Like the previous exaple, this example counts the number of colors but this time using a lookup table. The variable declaration var Colors table:$color->uint defines a table Colors that maps all values of $color to uint. The table is created at the time of initialization, so no run-time memory allocations are needed.

The pattern if 1 evaluates to true for each event. Because of this, you can see that this example counts the number of whites as well. Can you modify the program so that it counts only blues and yellows?

Score colors based on a preset table.

var Colors table:$color->uint
var Scores table:$color->uint

if 1:
    inc Colors[$color] Scores[$color]

A very powerful feature of Reel is that you can assign values to variables in the calling application. Hence you can use variables to parameterize behavior of the program.

Try executing the above program as usual:

./reel doc/04-preset-table.rl doc/hedgehog1.tdb

The result will be all zeroes: The program increments Colors based on the value defined in Scores, which is zeroes by default.

Now try this:

./reel doc/04-preset-table.rl --set Scores=@doc/scores.csv doc/hedgehog1.tdb

The --set option can be used to preset values to variables. In this case, we are populating the Scores tables based on the values in doc/scores.csv.

Handling Time

TrailDB is all about events over time, so Reel handles time natively. The timestamp of the current event is accessible through the field $time that has the type uint.

Example: 05-time.rl

Find pairs of hedgehogs that are not more than window time units apart.

var Pairs uint
var hedgehog_time uint
var window uint

if $hedgehog:
    if hedgehog_time and time_before hedgehog_time window:
        inc Pairs 1
    set hedgehog_time $time
else:
    set hedgehog_time 0

This example finds all hedgehogs that are immediately followed by another hedgehog that comes at most window seconds after the first one. This is accomplished by storing the time of each hedgehog seen in hedgehog_time and by comparing it to the current time with the time_before pattern.
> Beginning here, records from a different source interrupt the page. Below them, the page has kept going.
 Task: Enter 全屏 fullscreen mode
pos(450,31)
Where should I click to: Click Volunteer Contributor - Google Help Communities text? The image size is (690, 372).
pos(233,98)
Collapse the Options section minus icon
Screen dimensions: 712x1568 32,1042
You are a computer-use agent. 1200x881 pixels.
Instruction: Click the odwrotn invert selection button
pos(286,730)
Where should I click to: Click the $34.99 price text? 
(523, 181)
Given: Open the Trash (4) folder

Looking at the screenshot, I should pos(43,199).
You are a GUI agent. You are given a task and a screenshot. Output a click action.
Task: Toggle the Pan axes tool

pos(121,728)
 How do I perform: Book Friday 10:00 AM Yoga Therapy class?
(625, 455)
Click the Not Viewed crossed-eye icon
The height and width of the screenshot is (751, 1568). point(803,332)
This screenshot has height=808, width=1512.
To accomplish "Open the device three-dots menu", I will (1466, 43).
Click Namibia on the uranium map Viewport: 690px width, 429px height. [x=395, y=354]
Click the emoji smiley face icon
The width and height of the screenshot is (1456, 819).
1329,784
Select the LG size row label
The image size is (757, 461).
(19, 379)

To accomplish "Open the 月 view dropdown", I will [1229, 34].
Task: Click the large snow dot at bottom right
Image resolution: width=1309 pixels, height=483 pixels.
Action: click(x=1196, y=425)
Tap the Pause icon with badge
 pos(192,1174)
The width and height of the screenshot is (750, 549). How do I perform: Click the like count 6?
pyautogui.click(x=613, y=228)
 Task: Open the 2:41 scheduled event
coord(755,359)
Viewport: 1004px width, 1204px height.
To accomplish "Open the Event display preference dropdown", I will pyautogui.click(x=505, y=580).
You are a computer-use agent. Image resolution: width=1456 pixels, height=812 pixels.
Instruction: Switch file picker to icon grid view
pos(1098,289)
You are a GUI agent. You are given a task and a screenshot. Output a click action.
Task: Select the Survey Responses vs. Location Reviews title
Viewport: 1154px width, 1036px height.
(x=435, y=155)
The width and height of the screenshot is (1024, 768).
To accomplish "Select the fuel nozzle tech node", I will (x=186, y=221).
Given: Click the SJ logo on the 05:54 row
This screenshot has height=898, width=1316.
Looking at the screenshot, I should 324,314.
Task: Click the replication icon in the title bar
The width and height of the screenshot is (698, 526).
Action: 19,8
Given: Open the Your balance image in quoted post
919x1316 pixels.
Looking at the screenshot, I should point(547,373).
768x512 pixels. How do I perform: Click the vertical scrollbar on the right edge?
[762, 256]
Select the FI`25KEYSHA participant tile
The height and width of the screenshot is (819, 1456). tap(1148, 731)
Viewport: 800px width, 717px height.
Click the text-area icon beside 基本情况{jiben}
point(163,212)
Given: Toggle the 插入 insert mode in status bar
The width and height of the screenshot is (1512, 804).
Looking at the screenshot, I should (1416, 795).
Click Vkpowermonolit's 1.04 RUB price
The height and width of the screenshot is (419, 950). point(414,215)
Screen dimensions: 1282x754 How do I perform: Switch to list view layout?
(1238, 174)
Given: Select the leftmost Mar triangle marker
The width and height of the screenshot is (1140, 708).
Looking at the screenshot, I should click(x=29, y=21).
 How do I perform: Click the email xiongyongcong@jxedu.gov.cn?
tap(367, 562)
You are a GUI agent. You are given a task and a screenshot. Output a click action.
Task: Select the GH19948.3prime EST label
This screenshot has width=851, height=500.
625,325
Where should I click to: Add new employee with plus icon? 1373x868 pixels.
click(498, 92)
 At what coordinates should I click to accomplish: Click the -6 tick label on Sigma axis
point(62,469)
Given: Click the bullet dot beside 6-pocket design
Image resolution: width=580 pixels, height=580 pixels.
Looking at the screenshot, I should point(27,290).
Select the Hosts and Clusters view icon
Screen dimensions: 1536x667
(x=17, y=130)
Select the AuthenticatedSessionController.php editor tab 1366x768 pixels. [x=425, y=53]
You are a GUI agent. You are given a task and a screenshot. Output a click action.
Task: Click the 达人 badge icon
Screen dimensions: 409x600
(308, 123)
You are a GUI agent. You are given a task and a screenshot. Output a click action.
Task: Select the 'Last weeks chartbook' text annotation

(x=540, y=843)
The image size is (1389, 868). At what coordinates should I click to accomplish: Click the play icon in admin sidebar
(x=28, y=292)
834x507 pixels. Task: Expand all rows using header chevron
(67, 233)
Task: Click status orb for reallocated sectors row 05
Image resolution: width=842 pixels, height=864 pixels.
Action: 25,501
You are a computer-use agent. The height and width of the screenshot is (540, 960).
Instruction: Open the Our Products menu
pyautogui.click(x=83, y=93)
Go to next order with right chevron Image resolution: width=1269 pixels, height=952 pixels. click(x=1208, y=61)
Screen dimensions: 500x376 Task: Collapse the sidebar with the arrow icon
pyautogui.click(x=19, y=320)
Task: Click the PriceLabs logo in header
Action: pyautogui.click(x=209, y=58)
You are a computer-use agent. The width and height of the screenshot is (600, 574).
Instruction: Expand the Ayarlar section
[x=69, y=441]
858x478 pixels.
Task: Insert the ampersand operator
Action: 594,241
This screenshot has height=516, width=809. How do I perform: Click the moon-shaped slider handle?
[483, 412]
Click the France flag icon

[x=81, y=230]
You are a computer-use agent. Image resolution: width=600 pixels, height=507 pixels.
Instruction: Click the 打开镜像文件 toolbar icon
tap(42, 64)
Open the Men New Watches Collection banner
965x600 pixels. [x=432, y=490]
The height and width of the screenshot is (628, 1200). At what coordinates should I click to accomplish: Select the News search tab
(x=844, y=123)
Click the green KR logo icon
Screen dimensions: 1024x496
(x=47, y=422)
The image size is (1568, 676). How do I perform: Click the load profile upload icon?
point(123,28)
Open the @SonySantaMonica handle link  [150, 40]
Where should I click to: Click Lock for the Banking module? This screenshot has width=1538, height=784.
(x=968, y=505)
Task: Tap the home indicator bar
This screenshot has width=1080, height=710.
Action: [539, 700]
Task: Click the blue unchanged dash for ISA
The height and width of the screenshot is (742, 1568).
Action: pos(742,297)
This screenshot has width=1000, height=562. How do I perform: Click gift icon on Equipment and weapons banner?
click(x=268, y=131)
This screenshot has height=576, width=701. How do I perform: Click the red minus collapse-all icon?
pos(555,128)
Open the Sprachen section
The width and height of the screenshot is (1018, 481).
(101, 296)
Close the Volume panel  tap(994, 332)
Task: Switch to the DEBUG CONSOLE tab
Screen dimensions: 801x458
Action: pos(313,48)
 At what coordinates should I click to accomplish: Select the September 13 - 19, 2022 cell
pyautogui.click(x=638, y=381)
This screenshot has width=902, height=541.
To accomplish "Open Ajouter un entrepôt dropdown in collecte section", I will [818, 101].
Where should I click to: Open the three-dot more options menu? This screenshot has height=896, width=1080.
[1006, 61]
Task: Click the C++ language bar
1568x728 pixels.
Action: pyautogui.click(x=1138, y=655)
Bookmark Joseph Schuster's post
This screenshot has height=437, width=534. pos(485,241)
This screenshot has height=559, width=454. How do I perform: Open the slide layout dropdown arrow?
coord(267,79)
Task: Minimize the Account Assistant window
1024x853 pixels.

Note that window is zero by default so no pairs are found. Try

./reel doc/04-preset-table.rl --set window=1 doc/hedgehog1.tdb

that captures the pair at 5-6 seconds. By setting the window=4 you can also capture the pair at 1-5 seconds etc.

Control Flow

By default, Reel evaluates every event in the trail. You can control what events Reel sees by using TrailDB's event filter. You can also control the flow of events using control flow statements of Reel:

  • begin is evaluated before the first event, even when there may be no events due to event filtering. It must be the first pattern of the program.
  • end is evaluated after the last event, before the program exits. It must be the last pattern of the program.
  • stop early exits evaluation of the trail. Note that the end pattern is evaluated immediately after calling stop.
  • next jumps to the next event immediately, without evaluating rest of the pattens.
  • rewind jumps to the first event, without evaluating begin again.
  • setpos pos jumps to the arbitrary position in the trail, stored in the uint variable pos. You can retrieve the current position in the trail from a special variable _POS.

Example: 06-rewind.rl

Count the number of blues in the trail if the last event of the trail is yellow.

var last_is_yellow uint
var prev_is_yellow uint
var Blues uint

if last_is_yellow and if $color $color='blue':
    inc Blues 1
if $color $color='yellow':
    set prev_is_yellow 1
else:
    set prev_is_yellow 0

end:
    if prev_is_yellow and not if last_is_yellow:
        set last_is_yellow 1
        rewind

This example first checks the color of the last event. If it is yellow, we go back to the beginning with rewind and count the number of blues. After counting the blues, we need to skip the last event check in end, otherwise we would be looping through the trail infinitely.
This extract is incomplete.